Supek Group

We use statistical genomics and machine learning to study quality control (QC) mechanisms that protect the integrity of information stored in the cell: its genome (DNA repair) and the transcriptome (NMD), as well as gene functional networks (epistasis).

Vision & research questions

We perform large-scale bioinformatic studies of multi-omic data from human tumors (somatic mutations, epigenomes and transcriptomes), human populations (germline variation) and metagenomes (incl. human microbiomes).
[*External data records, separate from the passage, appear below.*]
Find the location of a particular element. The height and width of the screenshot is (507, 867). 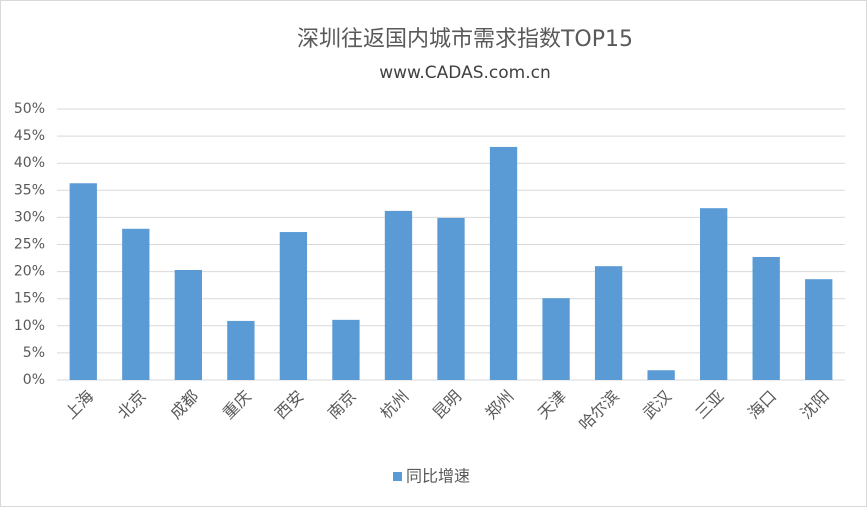

y-tick-label: 40% is located at coordinates (30, 163).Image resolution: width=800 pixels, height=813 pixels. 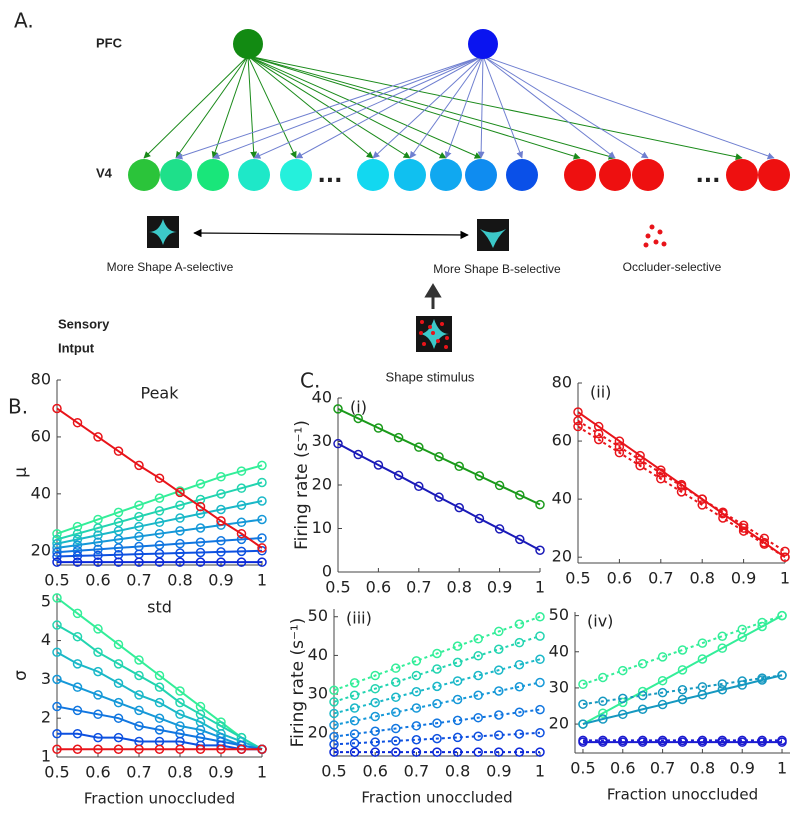 I want to click on panel-annotation: (iv), so click(x=600, y=622).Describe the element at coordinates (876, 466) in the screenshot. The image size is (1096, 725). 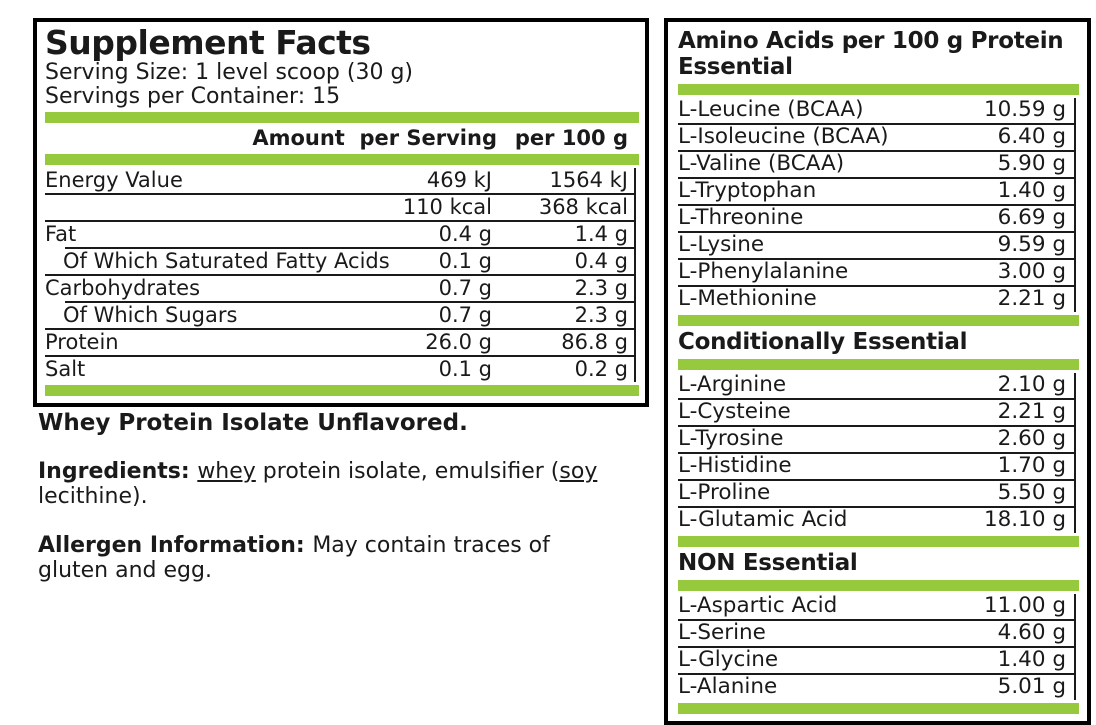
I see `amino-acid-row: L-Histidine 1.70 g` at that location.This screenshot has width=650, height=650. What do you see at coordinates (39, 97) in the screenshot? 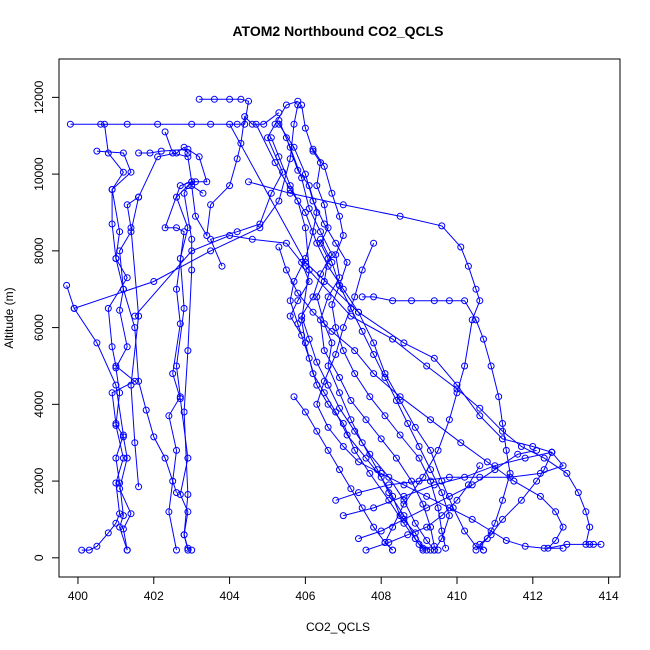
I see `y-tick-label: 12000` at bounding box center [39, 97]. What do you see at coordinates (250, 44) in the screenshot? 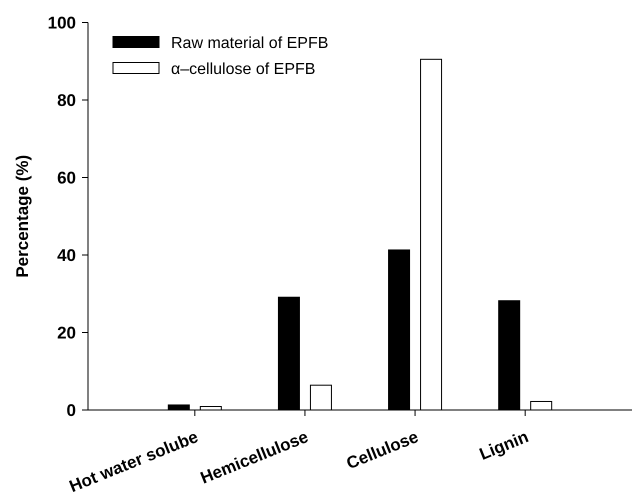
I see `legend-label: Raw material of EPFB` at bounding box center [250, 44].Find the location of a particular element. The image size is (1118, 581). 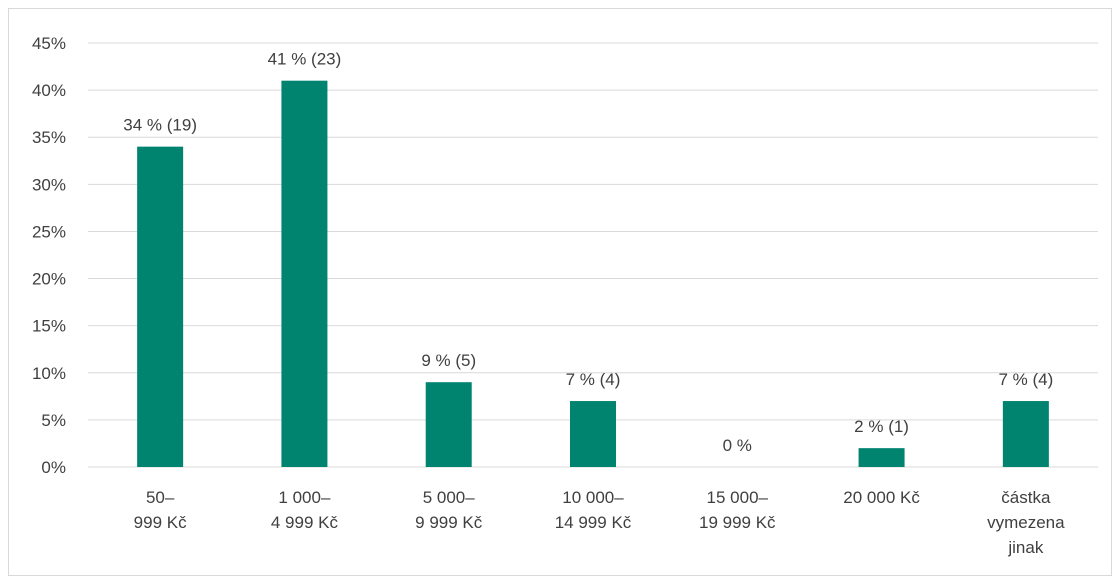

data-label: 0 % is located at coordinates (738, 446).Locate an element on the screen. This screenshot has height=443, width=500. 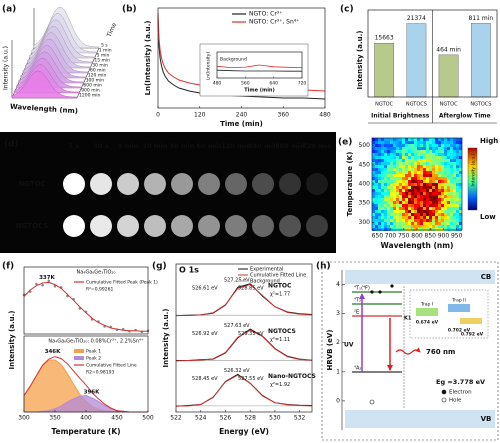
panel-label: (a) is located at coordinates (9, 10).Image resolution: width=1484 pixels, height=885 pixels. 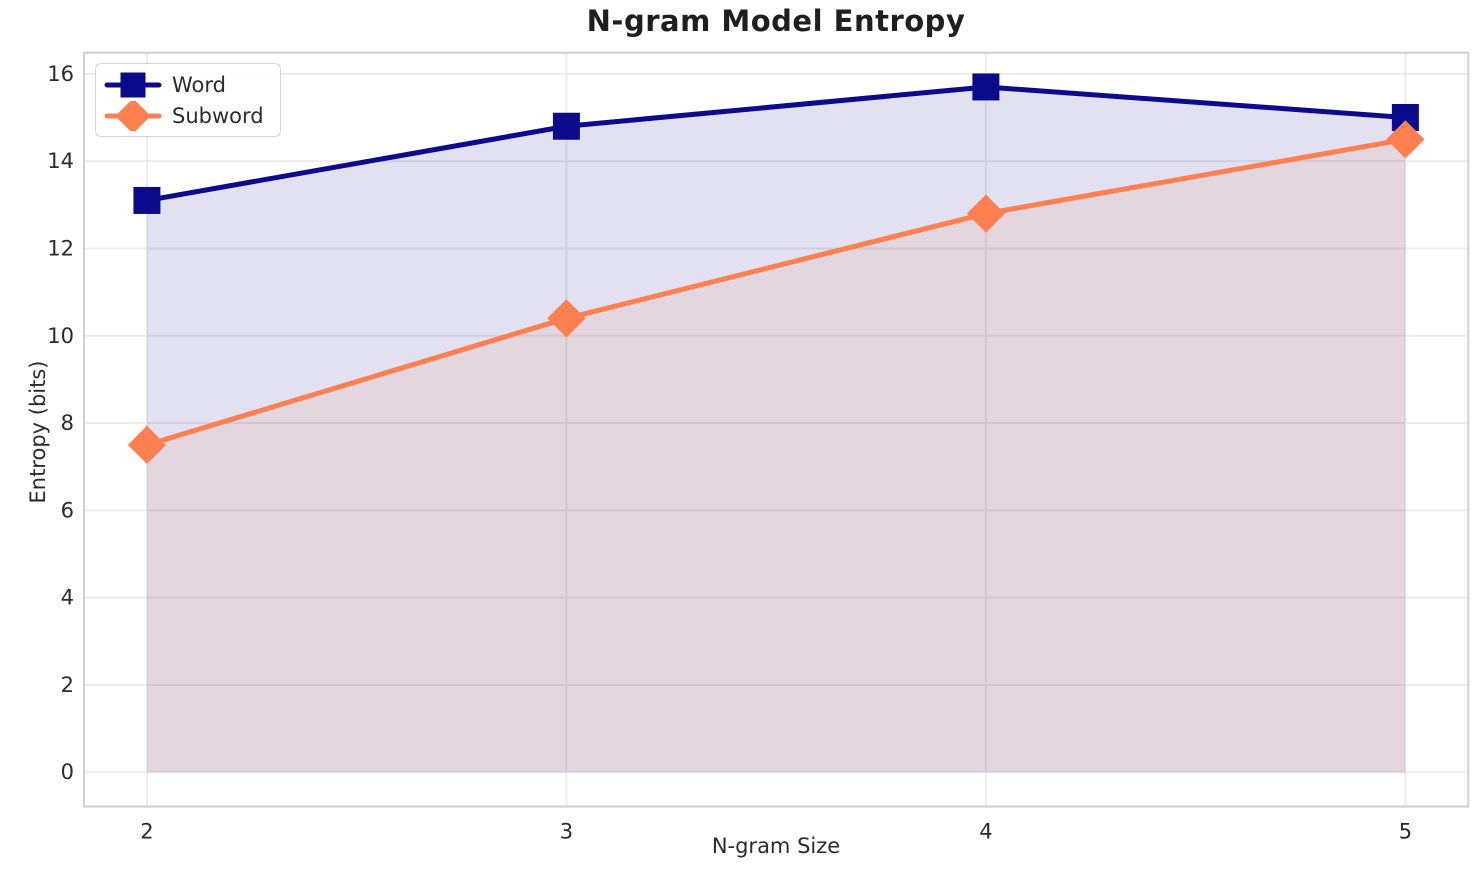 What do you see at coordinates (68, 772) in the screenshot?
I see `y-tick-label: 0` at bounding box center [68, 772].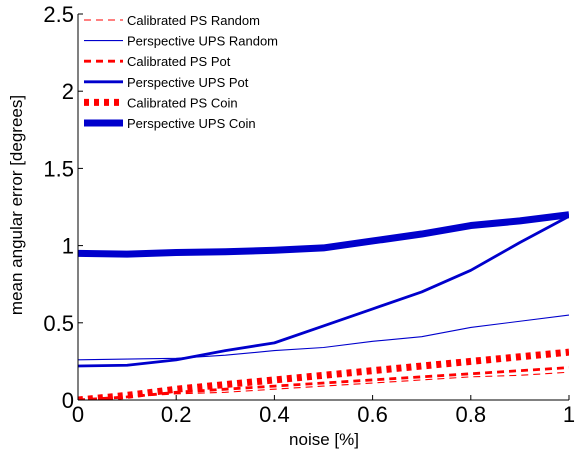 The image size is (575, 452). Describe the element at coordinates (202, 42) in the screenshot. I see `legend-label-perspective-ups-random: Perspective UPS Random` at that location.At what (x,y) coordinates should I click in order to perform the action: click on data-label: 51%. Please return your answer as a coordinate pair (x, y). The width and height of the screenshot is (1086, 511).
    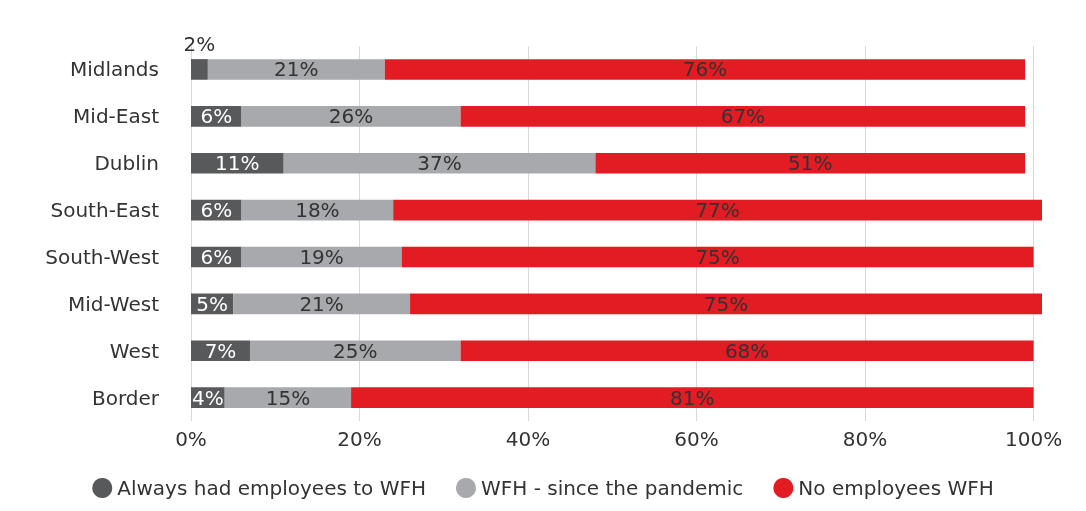
    Looking at the image, I should click on (810, 164).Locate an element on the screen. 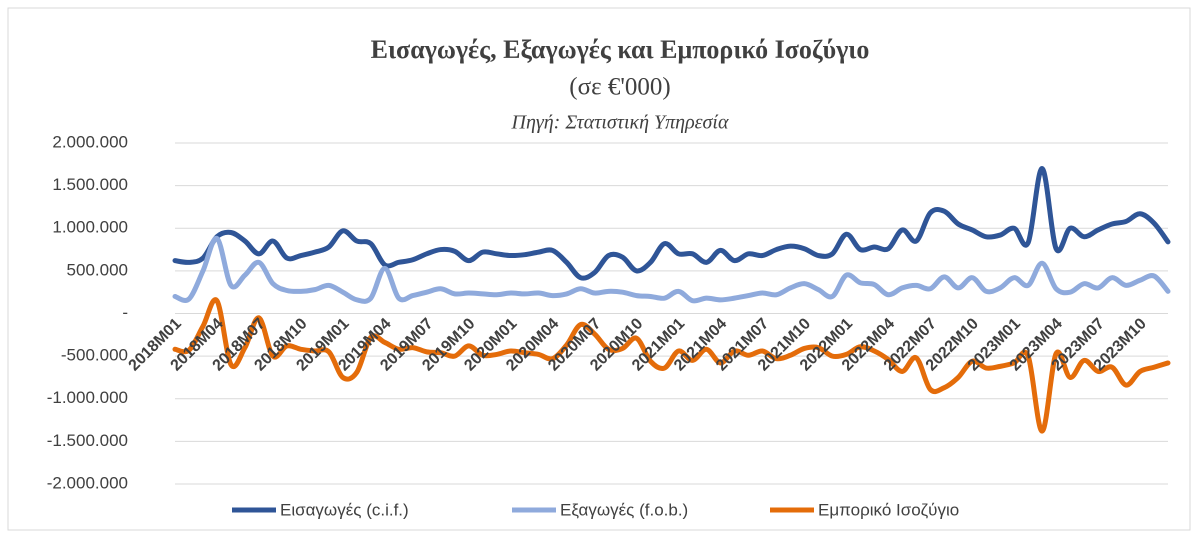 The image size is (1199, 543). chart-source: Πηγή: Στατιστική Υπηρεσία is located at coordinates (620, 123).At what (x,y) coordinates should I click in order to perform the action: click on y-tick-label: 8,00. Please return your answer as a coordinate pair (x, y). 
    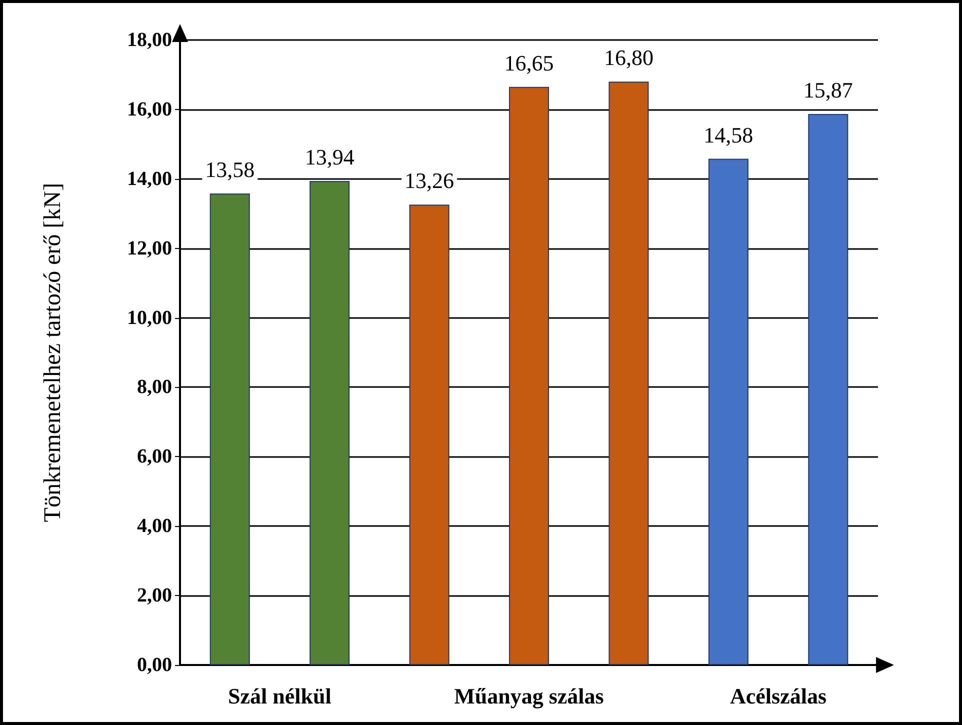
    Looking at the image, I should click on (154, 387).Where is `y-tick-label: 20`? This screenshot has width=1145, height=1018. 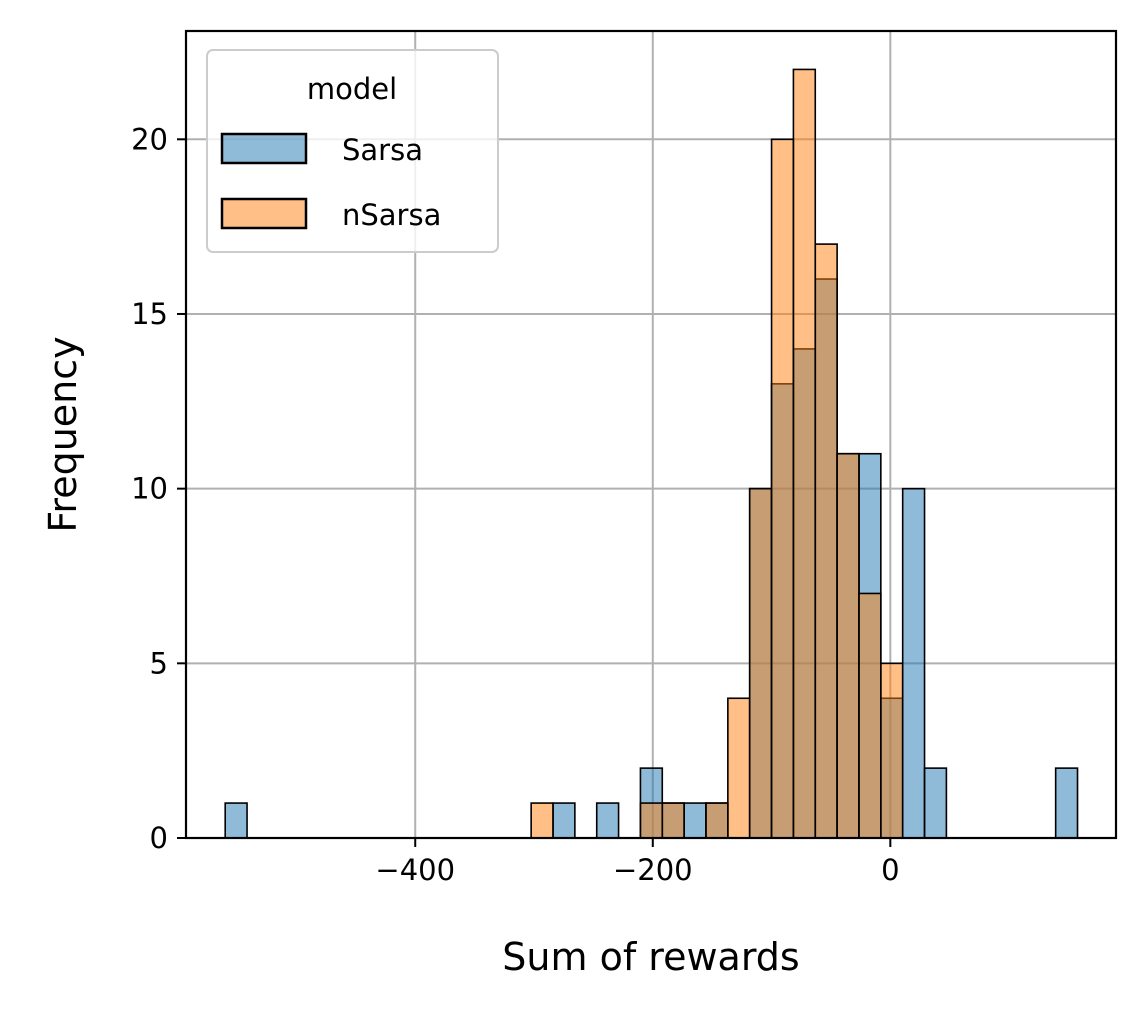 y-tick-label: 20 is located at coordinates (150, 139).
We study mechanisms of maintaining genome stability in human cells via statistical analyses of mutation patterns in cancer, which often result from deficient DNA repair. Next, we are interested in how mRNA synthesis and turnover pathways shape genomes and transcriptomes in health and disease. Finally, we combine experimental work and genomics to scan cancer genomes for genetic interactions to predict tumor evolution and identify novel synthetic lethalities. More generally, we study use machine learning approaches to infer gene function from massive genomic data.

Main findings

The rules of the nonsense-mediated mRNA decay (NMD) QC pathway were elucidated, and their importance to genetic disease, tumor evolution and immunotherapy was assesed.
- Read paper “The impact of nonsense-mediated mRNA decay on genetic disease, gene editing and cancer immunotherapy” and review “To NMD or Not To NMD: Nonsense-Mediated mRNA Decay in Cancer and Other Genetic Diseases”
Mutational signatures of endogenous mutagens APOBEC3A and TLS polymerases were clarified, and mechanisms that promote clustered mutations in cancer revealed.
- Read paper “Clustered Mutation Signatures Reveal that Error-Prone DNA Repair Targets Mutations to Active Genes” and “DNA mismatch repair promotes APOBEC3-mediated diffuse hypermutation in human cancers”
By using cell lines as a model, cancer cell vulnerabilities that result as a consequence of some types of disturbed DNA repair and/or mutagenesis were identified.
- Read papers “Mutational signatures are markers of drug sensitivity of cancer cells” and “Loss of the abasic site sensor HMCES is synthetic lethal with the activity of the APOBEC3A cytosine deaminase in cancer cells”
Links between local chromatin environment and the cell’s response to DNA damage (incl. during gene editing) and activity of DNA repair were elucidated.
- Read paper “TP53-dependent toxicity of CRISPR/Cas9 cuts is differential across genomic loci and can confound genetic screening” and preprint “Cell cycle gene alterations associate with a redistribution of mutation risk across chromosomal domains in human cancers”

Main projects

[1] Genomics of DNA repair. We aim to understand mechanisms of maintaining genome integrity in human cells via statistical analyses of mutation patterns in cancer.
[2] mRNA quality control. We are interested in how the pathways dealing with synthesis and turnover of messenger RNAs shape genomes and transcriptomes, in health and disease.
[3] predicting cancer evolution. Combining experiment and genomics, we scan cancer genomes for causal genes and for genetic interactions to better understand tumor evolution.
[4] bioinformatics of gene function. From coli to human genome, the function of a substantial fraction of the genes is unknown; we think that machine learning approaches can help solve this.